Obamacare Sold Out America

A year later, he would find that game not so unpleasant after all.


"He succeeded where presidents for a half-century have failed, so it wasn't going to be pretty. And it wasn't going to be easy."

After he became president, Obama would indulge Tauzin in the same closed-door dealings he once lambasted. The drug industry agreed to taxes and rebates involving $80 billion in savings over ten years. In exchange, Obama welshed on three crucial promises: to speed generics to market, to allow the importation of cheaper drugs, and to retain the right to negotiate Medicare drug prices.

Sen. Bill Nelson (D-Florida) was among several congressmen who tried unsuccessfully to maintain negotiation rights. He proposed a bill that would have forced drug companies to match prices offered to other government programs (Medicaid, Veterans Administration) that do negotiate.

"I'm not here picking on PhRMA," Nelson said at the time. "I just think, philosophically, that Medicare patients shouldn't be paying more than Medicaid beneficiaries."

But three Democrats — Sens. Baucus, Robert Menendez (D-New Jersey), and Tom Carper (D-Delaware) — teamed with Republicans to ensure that Nelson's bill was stillborn in committee. They were more ­interested in keeping their word to the drugmakers than in their duty to the American people.

"A deal is a deal," Carper explained.

A less-noticed provision gave pharmaceutical companies the right to extend patents on biologic drugs to 12 years — compared to the five years that conventional drugs receive. This might prove to be the greatest budget-buster of them all.

Biologics are the industry's new cash cow. They're more difficult to manufacture because they're grown rather than chemically assembled. This is the pretext for setting prices 22 times higher than those of ordinary drugs. Some prescriptions cost as much as $100,000 annually.

"Unfortunately, both the administration and leadership felt they should put a moratorium on Medicare being able to buy in bulk and access generic drugs," says Congressman Raúl Grijalva (D-Arizona). "In doing so, they locked in a price scheme that is many times out of control... We allowed the fox to control the henhouse."

Congress and the administration also repeatedly balked at the most direct route to lower prices — greater competition — even though much of the country was without it.

An American Medical Association study found that one insurer controlled more than half the market in 30 states. "In Alabama, almost 90 percent is controlled by just one company," Obama told a crowd in 2009. "And without competition, the price of insurance goes up and quality goes down."

Hit the hardest were rural residents, typically poorer and less healthy than the rest of the country. Metro areas offered the greatest profit, so big insurers and hospital groups had little incentive to ­compete for the countryside. Absent competition, premiums and hospital prices soared.

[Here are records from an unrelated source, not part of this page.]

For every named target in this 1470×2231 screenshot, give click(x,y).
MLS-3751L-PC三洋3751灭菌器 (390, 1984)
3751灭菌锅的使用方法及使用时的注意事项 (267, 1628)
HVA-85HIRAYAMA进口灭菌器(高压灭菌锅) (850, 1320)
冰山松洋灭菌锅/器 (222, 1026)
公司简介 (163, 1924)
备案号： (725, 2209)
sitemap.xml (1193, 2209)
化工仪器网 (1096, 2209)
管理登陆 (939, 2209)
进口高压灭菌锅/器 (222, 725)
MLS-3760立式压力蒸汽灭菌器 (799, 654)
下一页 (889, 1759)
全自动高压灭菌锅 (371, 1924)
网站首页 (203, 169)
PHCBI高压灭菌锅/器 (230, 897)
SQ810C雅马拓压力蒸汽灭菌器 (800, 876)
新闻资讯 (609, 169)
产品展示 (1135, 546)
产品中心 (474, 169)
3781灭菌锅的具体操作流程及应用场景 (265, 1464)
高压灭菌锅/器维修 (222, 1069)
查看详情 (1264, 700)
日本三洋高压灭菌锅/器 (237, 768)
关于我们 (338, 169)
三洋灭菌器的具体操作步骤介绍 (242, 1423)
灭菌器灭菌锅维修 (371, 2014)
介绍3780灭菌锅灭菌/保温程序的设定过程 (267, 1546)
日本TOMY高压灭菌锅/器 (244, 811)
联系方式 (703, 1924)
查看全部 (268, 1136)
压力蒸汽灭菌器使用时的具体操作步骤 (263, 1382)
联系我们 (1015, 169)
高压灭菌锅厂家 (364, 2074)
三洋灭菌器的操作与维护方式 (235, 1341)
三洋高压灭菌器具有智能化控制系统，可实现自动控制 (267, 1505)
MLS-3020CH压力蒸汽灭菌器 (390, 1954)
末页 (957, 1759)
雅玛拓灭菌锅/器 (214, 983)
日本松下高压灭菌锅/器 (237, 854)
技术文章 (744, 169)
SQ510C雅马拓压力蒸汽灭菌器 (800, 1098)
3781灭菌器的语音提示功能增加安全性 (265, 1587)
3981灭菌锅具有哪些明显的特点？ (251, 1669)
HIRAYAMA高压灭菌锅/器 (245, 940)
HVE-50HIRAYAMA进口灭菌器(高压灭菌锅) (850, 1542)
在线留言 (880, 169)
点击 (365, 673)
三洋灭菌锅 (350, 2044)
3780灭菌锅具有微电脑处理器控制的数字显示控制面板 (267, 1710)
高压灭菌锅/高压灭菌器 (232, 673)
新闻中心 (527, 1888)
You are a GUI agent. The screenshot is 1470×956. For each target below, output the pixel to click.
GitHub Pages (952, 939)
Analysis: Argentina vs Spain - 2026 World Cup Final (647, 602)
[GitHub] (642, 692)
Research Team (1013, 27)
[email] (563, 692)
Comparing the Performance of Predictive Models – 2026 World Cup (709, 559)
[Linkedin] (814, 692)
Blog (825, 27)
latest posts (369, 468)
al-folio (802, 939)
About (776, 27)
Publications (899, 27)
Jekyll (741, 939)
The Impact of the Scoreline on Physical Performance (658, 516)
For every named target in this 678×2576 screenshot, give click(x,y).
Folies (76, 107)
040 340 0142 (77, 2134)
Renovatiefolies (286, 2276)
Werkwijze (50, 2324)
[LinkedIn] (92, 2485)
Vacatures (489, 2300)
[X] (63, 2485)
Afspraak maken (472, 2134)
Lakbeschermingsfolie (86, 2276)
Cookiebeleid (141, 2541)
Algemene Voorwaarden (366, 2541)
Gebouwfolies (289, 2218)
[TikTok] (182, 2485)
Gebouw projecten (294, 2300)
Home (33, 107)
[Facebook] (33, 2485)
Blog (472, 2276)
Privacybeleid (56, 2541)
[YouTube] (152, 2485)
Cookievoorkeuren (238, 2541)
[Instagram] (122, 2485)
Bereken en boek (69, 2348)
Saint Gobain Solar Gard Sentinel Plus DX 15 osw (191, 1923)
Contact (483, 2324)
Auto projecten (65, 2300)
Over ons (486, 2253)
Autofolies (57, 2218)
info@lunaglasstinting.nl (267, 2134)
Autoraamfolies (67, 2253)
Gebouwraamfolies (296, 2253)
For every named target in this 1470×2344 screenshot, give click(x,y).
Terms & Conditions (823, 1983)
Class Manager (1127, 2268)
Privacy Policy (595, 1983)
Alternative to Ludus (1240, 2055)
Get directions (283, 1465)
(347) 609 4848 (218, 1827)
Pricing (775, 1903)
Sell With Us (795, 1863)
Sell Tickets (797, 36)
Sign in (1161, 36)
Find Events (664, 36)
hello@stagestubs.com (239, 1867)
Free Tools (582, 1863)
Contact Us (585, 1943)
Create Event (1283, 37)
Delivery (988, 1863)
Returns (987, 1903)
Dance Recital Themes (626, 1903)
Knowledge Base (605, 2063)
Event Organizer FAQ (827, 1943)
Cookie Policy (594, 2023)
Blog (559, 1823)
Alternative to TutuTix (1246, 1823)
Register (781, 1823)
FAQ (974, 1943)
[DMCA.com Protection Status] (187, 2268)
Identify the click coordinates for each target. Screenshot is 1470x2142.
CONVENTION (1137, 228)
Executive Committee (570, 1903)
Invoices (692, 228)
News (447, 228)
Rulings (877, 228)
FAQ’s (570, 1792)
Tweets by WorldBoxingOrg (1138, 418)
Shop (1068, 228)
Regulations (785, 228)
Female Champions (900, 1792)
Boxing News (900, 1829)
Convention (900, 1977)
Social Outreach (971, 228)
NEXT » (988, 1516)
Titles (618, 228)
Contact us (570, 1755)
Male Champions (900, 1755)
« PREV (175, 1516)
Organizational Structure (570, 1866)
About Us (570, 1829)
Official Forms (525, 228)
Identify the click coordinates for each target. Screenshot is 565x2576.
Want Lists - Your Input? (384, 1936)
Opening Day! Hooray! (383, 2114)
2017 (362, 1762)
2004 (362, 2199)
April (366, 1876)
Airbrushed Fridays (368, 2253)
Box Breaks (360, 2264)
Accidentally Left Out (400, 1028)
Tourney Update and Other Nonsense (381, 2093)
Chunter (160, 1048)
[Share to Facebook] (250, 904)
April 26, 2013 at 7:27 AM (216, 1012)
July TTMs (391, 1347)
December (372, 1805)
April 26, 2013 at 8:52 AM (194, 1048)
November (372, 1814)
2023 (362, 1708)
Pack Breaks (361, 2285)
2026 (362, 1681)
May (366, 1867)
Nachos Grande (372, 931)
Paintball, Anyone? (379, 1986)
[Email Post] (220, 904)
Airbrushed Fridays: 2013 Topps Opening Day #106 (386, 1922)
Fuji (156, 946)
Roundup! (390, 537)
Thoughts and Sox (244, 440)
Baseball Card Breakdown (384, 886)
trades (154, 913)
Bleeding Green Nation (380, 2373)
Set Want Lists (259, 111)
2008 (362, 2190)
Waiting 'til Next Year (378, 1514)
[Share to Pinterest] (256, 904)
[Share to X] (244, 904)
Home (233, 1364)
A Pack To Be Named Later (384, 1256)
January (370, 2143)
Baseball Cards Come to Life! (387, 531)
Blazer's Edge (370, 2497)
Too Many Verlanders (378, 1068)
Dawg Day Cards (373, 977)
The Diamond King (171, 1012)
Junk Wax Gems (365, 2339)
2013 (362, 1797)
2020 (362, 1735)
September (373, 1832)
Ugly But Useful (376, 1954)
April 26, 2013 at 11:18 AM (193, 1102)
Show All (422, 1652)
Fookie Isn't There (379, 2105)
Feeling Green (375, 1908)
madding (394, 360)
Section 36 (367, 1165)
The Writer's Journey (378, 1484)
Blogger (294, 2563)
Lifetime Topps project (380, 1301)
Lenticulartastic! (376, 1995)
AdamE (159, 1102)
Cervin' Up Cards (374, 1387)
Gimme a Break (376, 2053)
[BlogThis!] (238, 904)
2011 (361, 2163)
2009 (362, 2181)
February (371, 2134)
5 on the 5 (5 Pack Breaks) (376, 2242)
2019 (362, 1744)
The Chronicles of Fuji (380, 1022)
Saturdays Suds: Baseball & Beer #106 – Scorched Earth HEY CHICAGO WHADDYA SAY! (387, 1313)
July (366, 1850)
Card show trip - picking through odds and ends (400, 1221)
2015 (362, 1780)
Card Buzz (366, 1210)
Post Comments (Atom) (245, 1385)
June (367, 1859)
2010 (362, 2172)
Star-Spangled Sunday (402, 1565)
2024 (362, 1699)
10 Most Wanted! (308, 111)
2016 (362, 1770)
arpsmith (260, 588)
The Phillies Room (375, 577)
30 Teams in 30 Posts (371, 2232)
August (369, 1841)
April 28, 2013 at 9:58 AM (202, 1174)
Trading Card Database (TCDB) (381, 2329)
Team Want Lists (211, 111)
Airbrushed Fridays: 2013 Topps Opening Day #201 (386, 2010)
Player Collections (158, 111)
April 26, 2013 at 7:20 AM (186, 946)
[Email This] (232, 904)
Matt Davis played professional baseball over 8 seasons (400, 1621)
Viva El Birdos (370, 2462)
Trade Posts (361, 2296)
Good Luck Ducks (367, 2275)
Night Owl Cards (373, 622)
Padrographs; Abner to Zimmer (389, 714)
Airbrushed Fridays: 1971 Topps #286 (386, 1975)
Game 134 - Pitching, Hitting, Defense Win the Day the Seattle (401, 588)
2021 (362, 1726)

Many Democrats pushed for a public insurance plan, which would compete with companies such as Aetna for customers. But Republicans rallied to protect insurers, claiming it was unfair to make them compete with government.

"We shouldn't have ever called it a public option," says Kentucky congressman Yarmuth. "We should have called it 'Medicare for all,' and then people would have been for it, because 'public option' was too vague."

Sen. Kent Conrad (D-North Dakota) proposed a compromise by creating nonprofit insurance co-ops to compete with monopolies and provide coverage to rural areas. Actuaries suggested that $10 billion in grants would be enough to get co-ops started in every state. Yet the marionettes in Congress began to strip away their effectiveness almost immediately.

Sen. Ben Nelson (D-Nebraska), a former insurance exec and one of the wealthiest members of Congress, withheld his vote unless the grants were changed to loans, making sure the co-ops were saddled with debt from the beginning.

Others sneaked in measures barring the co-ops from competing for the more lucrative business of large employers and banned them from using the government loans for marketing. It was as if Congress merely wanted fig-leaf competition while quietly sabotaging any chance to actually compete.

The $10 billion in loans was continually sheared away. Democrats repeatedly agreed to deals with Senate Minority Leader Mitch McConnell (R-Kentucky) to strip the money away.

In the end, only 23 co-ops received funding. "They don't want to do anything to make the situation in the states better," Yarmuth says. "Instead, they're actively undermining the programs."

Nobody gave the co-ops much of a chance. They had to put together plans overnight, win competitive pricing from providers, and get word of their existence out without spending any of the government loan money.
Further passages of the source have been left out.